THE TASK: Restate the following entries exactly. Keep the pictures out.

PROVIDED DATA:

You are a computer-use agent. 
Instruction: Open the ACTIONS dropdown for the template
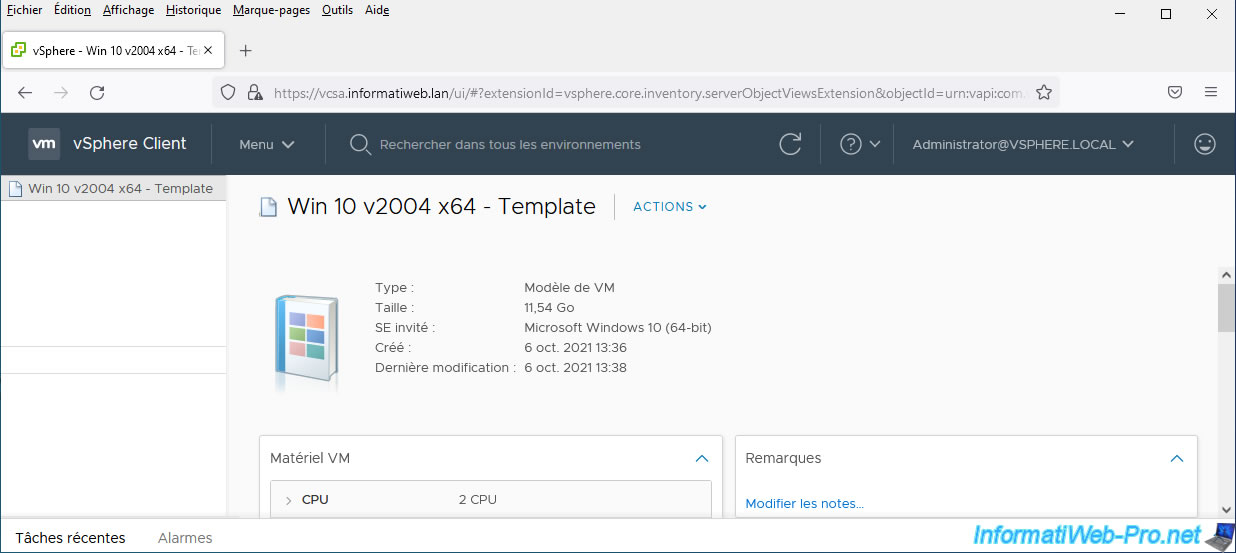coord(670,207)
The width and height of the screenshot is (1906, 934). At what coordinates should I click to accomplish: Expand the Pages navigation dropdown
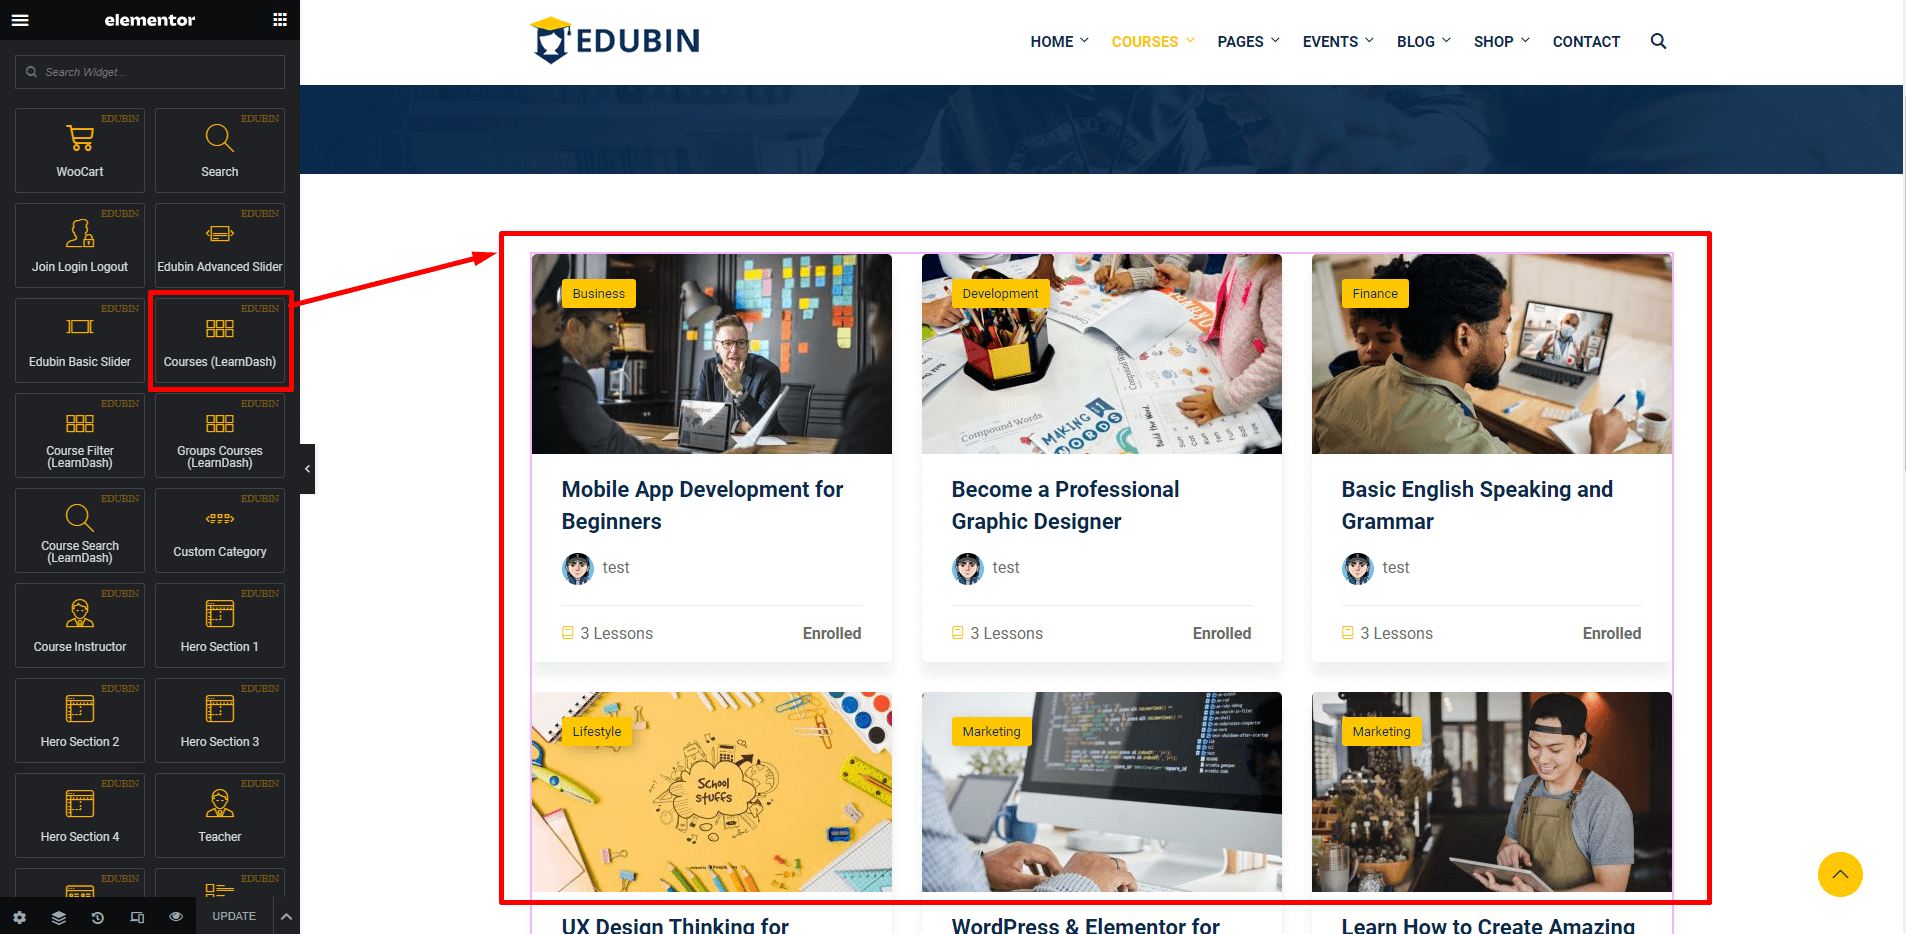(1248, 42)
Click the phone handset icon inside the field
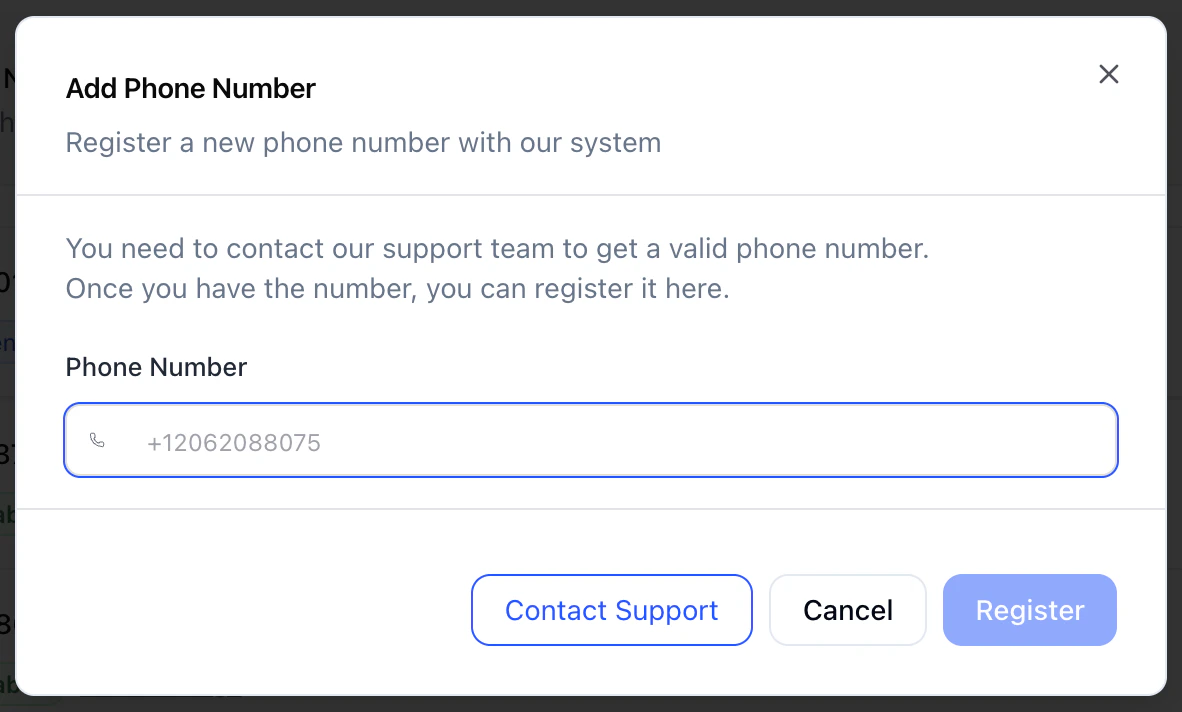 point(97,440)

TASK SOLUTION:
You are a computer-use agent. 
Instruction: Open the ACTIONS dropdown for the template
coord(670,207)
The width and height of the screenshot is (1906, 934). At what coordinates should I click to accomplish: Expand the Pages navigation dropdown
(1248, 42)
Click the phone handset icon inside the field
 point(97,440)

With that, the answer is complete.